An old joke in the Engineering field is to send the newbie to go find cable stretchers on the manufacturing floor. Someone searching for black chem-film can feel just like that poor newbie. Chem-film goes by other names, such as chemical conversion coating, iridite, or alodine (some of which are trademarked terms). However, putting the word black in front of any of those will provide very disappointing results.
Chem-film is sometimes used instead of anodizing as a protective finish for aluminum. Chem-film leaves a coating that is conductive to electricity. Though an anodized surface may also be conductive, chem-film is more so.

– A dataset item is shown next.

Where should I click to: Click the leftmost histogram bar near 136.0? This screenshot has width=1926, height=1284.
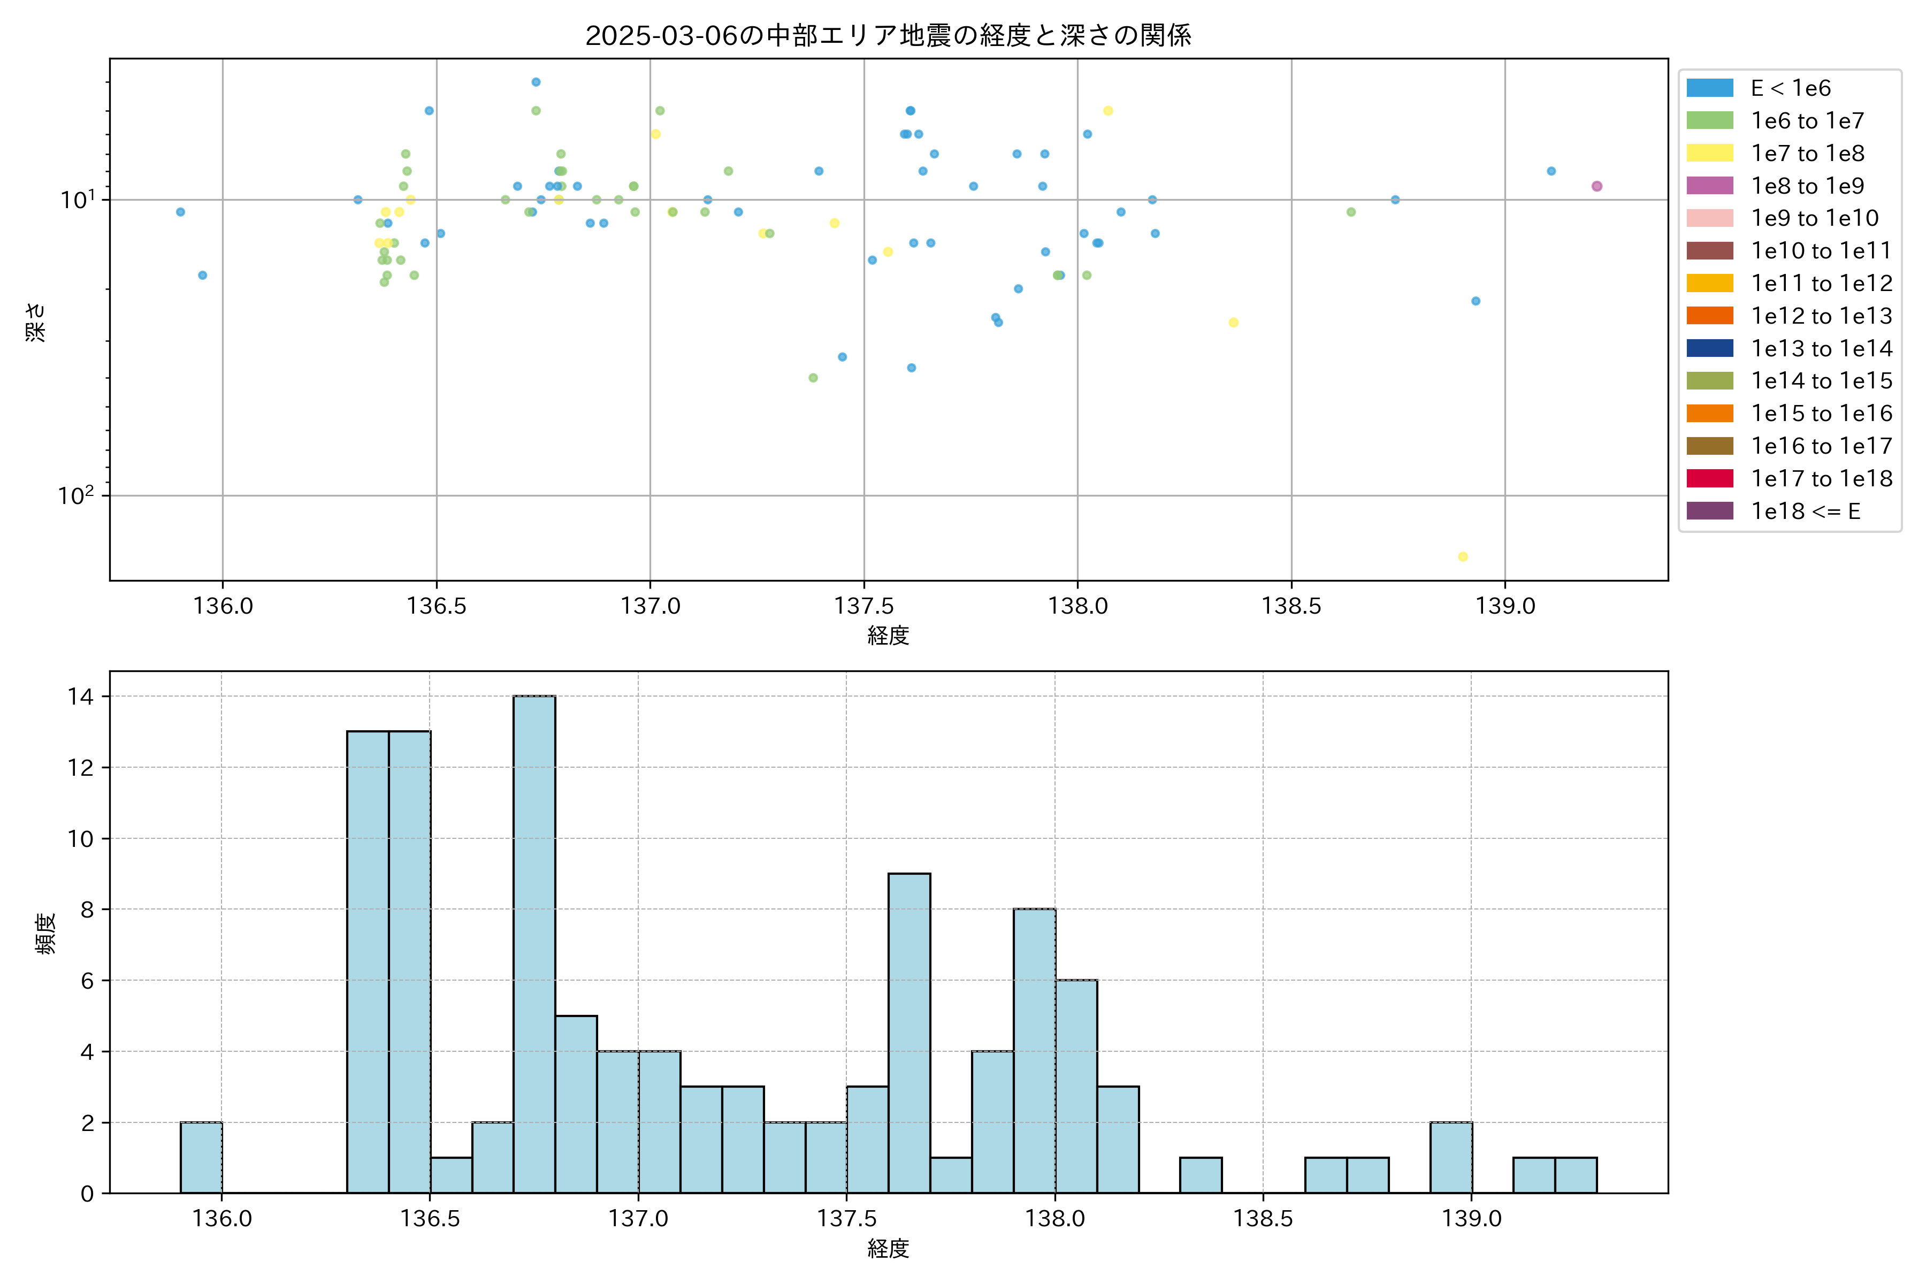(x=201, y=1158)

A chem-film finish is typically yellowish or gold in appearance on aluminum, but may also be brown, gray or blue (depending on the substrate). This is not the result of dyes. Lighter processing can result in a clear finish. Either way, the surface color comes from variations within the process itself, and not the result of any coloring additives. Factors such as the reaction of the substrate with chromic acid, temperature, inhibitors, concentration, promoters, time, surface finish, and accelerators all play a role in the final surface color. This contrasts with anodizing, which may be dyed to intentionally achieve a variety of colors.
Be cautious of a vendor that says it can provide black chem-film. They may be using the term chem-film very loosely (i.e., incorrectly). That said, if a vendor can legitimately produce a black chem-film coating on an aluminum substrate, they are invited to comment on this article. Of course, I will ask that verification to any such claims be included within the comment, along with confirmation that results are compliant with MIL-DTL-5541F other similar standards.
On a side note, there may actually be black conductive coatings available for aluminum. If I can get confirmation, I’ll mention those at a later date.